Trump OMB Memo: It mentions civil rights compliance, and expects agencies to reserve the right and have access to conduct evaluations as necessary. But that’s about it. It replaces the “rights-impacting” and “safety-impacting” typology of the Biden OMB Memo with the single term “high-impact AI.” Agencies are told to determine as best they can whether it’s a high-impact AI that they’re seeking and then let vendors know that they will have to meet additional transparency and impact assessment requirements. The term refers to:
“AI with an output that serves as the primary basis for decisions or actions with legal, material, binding, or significant effect on: an individual or entity’s civil rights, civil liberties, or privacy; or an individual or entity’s access to education, housing, insurance, credit, employment, and other programs; or an individual or entity’s access to critical government resources or services; or human life, well-being; or critical infrastructure or public safety; or strategic assets or resources, including high-value property and information marked as sensitive or classified by the Federal Government.”

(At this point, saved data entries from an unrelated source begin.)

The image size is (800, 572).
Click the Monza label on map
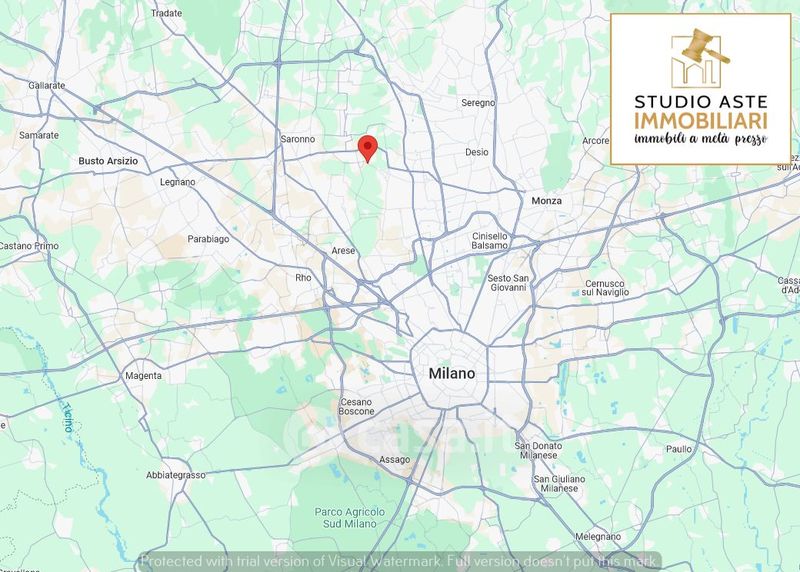coord(546,201)
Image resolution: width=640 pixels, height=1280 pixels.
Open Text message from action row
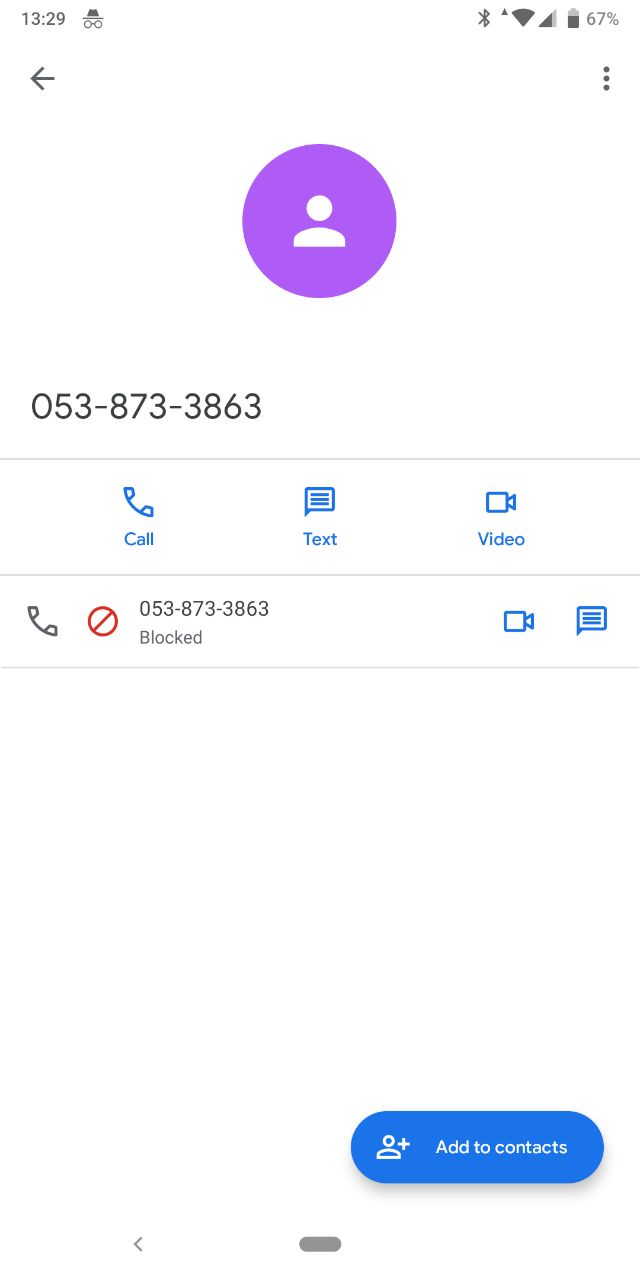[x=320, y=502]
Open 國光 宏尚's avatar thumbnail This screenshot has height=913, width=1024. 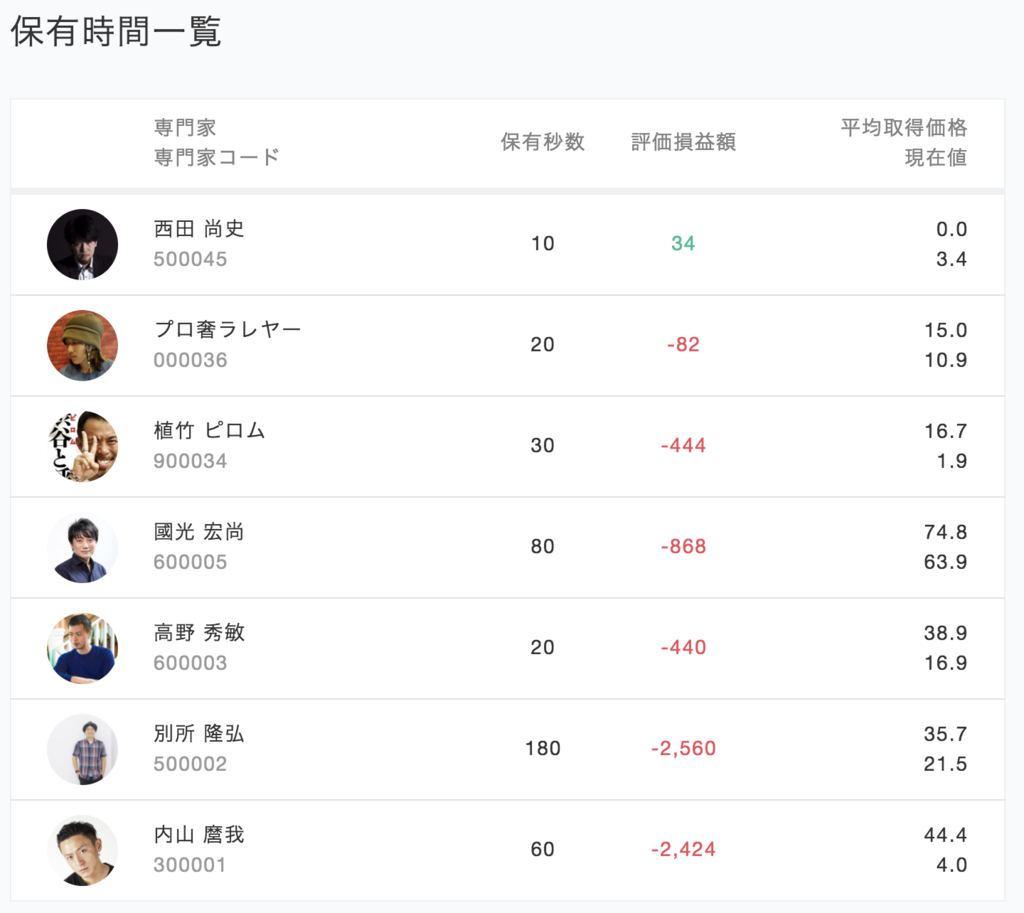click(83, 547)
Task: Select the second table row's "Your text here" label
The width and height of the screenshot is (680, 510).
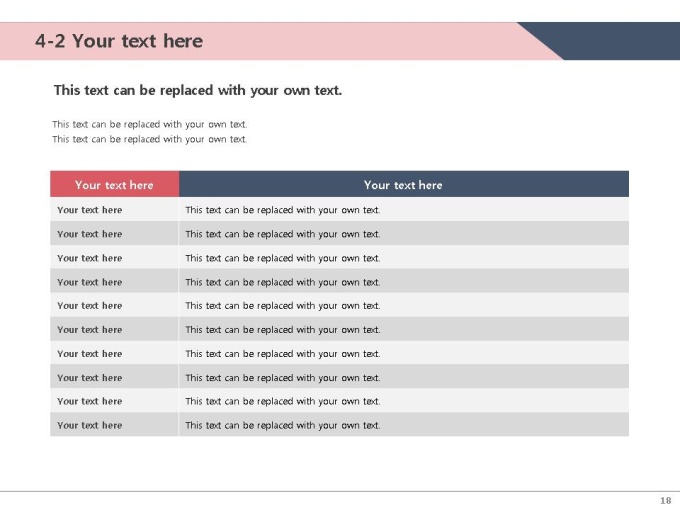Action: click(90, 234)
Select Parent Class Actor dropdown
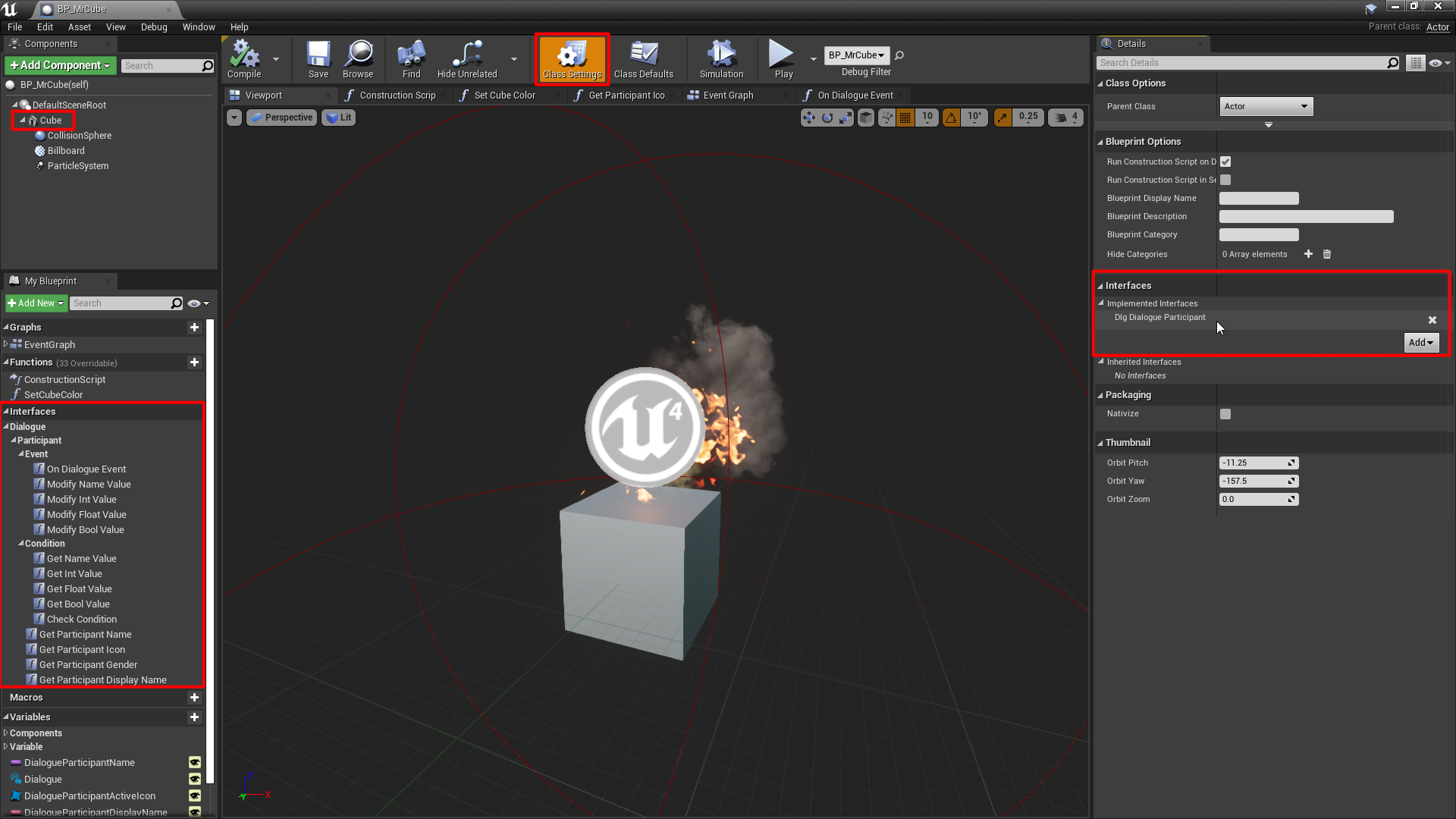The height and width of the screenshot is (819, 1456). pyautogui.click(x=1263, y=106)
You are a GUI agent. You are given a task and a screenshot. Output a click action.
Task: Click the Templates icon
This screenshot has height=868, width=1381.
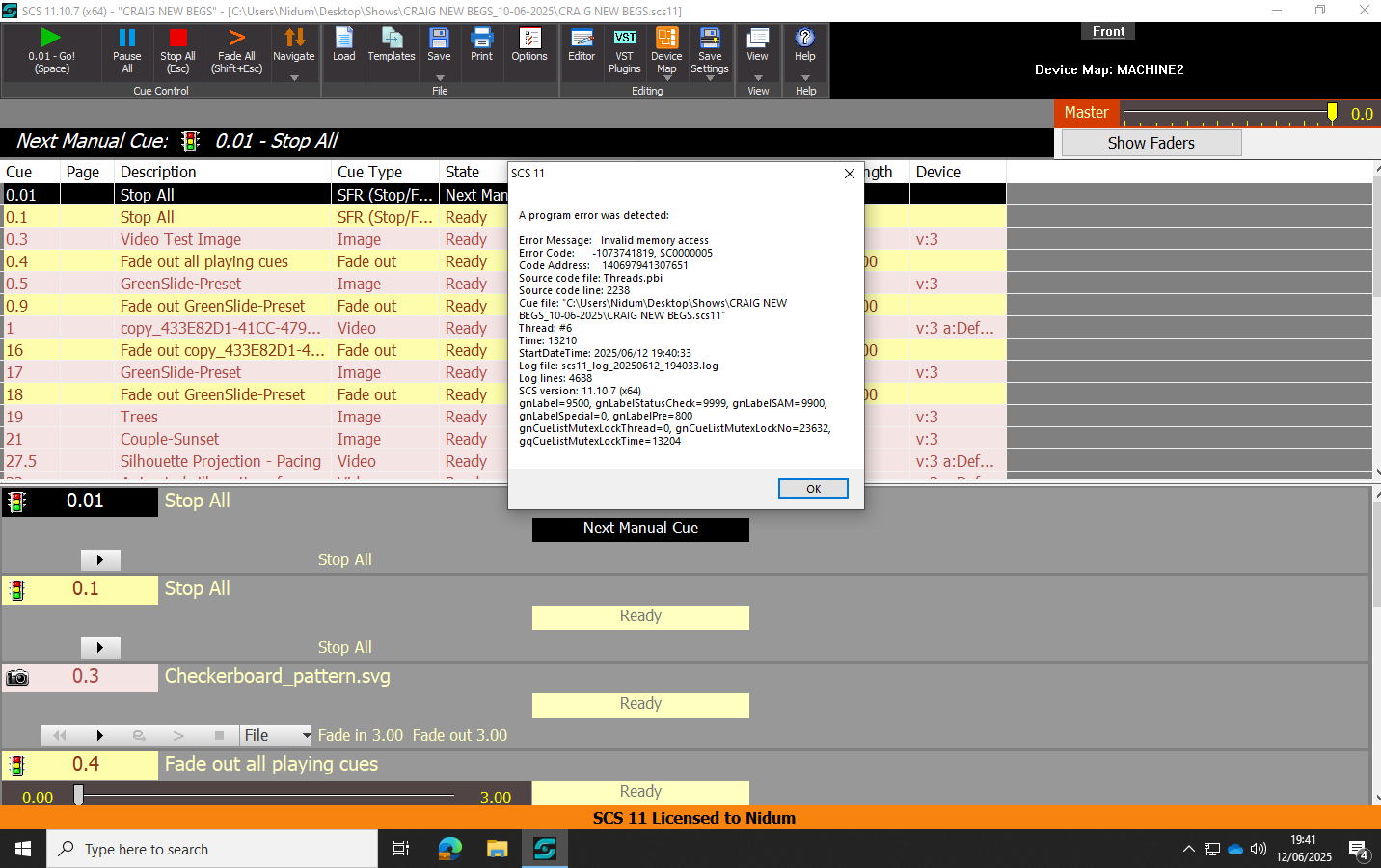pos(392,39)
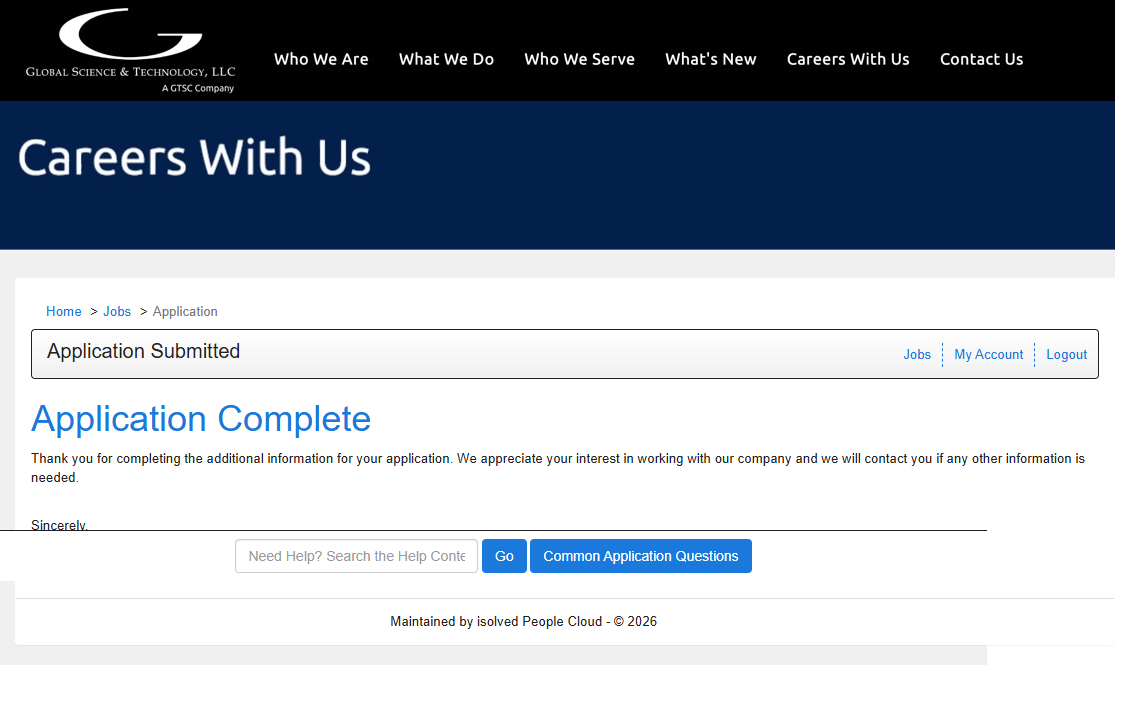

Generative AI Guidance is Gone
Biden OMB Memo: It had required agencies to make sure the generative AI systems they procured transmitted watermarks, metadata, and other provenance markers on possibly deceptive synthetic content. Those systems also had to provide information about training data, data labor, compute, model architecture, and relevant evaluations. And they would be contractually bound to make best efforts to filter out CSAM, NCII, and other toxic content.
Trump OMB Memo: It will develop “playbooks” on GenAI, but otherwise doesn’t deal with it.
Implications for Federal AI Deployment and the AI Market
If the Trump OMB Memo is implemented, we can expect agencies to move fast in acquiring AI systems. They will be focused on cost and effectiveness, but not much on safety or harms. There may be a positive spillover from the OMB’s ostensible commitment to a competitive AI marketplace. If the federal government really favors smaller players, open model weights, and modular systems that pose less risk of lock-in, maybe new entrants will have a shot at big federal contracts. Among the many likely negative spillovers is the thing that won’t happen: a robust ecosystem of AI measurement and evaluation methods and standards. There’s widespread agreement that this has to get a lot better if buyers are going to be able to compare systems and the public can trust that they work well and fairly. (Mathew Burtell & Helen Toner). The Biden OMB Memo sought to turbocharge that development through federal demand. The Trump OMB Memo doesn’t ask for it and seems to view that kind of science as an obstacle to AI adoption.
The next shoe to drop will be the Trump Administration’s recission of Biden’s National Security AI Memo. There too, the Biden Administration had sought to use the massive heft of federal demand to shape the market for trustworthy AI. Undoubtedly, the revision will trash that approach. There too, I suspect, the accelerationists will have their way.